Fragmento proporcionado.
Legado de vida de una verdadera mujer de campo

Las mejores herencias no son materiales, sino aquellas hechas de recuerdos y enseñanzas que deja una persona en su vida, recuerdos que inspiran, que prevalecen en la mente y el corazón de sus seres queridos y sobreviven a la erosión del tiempo, esta es la vida y obra de Doña Jacinta Luján Hernández.

La mañana brillaba un 17 de agosto de 1914 en la ranchería El Monte de los García perteneciente a las nobles tierras de Jerez, Zacatecas, entre el verdor de los campos y los cielos despejados, aquel lugar la vería nacer de la mano de sus padres, Norberto Luján y María Gertrudis Hernández.

Pero la vida da mil vueltas y en este caso la tragedia marcaría su inicio, dándole un golpe duro a muy temprana edad con la muerte de su padre, todo en medio de una época donde la inestabilidad de un país ocasionada por una cruenta revolución estaba en su apogeo. Con ello se ve forzada, mediante el apoyo de un tío, a emigrar a los Estados Unidos con su familia; nunca conocería a su padre, pero siempre lo llevaría con ella en el corazón como buena hija.

Material mostrado.
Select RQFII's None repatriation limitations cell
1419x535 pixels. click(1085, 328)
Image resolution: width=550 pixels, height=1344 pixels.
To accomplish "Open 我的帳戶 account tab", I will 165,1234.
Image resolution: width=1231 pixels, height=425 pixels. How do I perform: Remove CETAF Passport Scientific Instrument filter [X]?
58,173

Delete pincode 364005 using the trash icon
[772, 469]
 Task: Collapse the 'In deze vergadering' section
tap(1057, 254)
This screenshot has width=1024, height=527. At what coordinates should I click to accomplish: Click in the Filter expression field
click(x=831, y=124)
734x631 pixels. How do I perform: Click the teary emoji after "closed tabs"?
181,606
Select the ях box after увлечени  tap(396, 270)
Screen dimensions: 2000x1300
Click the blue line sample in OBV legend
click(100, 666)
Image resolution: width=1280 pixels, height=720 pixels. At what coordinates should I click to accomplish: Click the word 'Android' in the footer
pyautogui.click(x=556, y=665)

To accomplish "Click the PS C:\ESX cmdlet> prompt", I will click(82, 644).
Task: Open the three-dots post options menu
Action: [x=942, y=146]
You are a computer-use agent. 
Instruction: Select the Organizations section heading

Consigna del ejercicio. Por favor, enumera todos los nombres de lugares que aparecen en el fragmento sobre Doña Jacinta Luján Hernández.

Respuesta.
- El Monte de los García
- Jerez
- Zacatecas
- Estados Unidos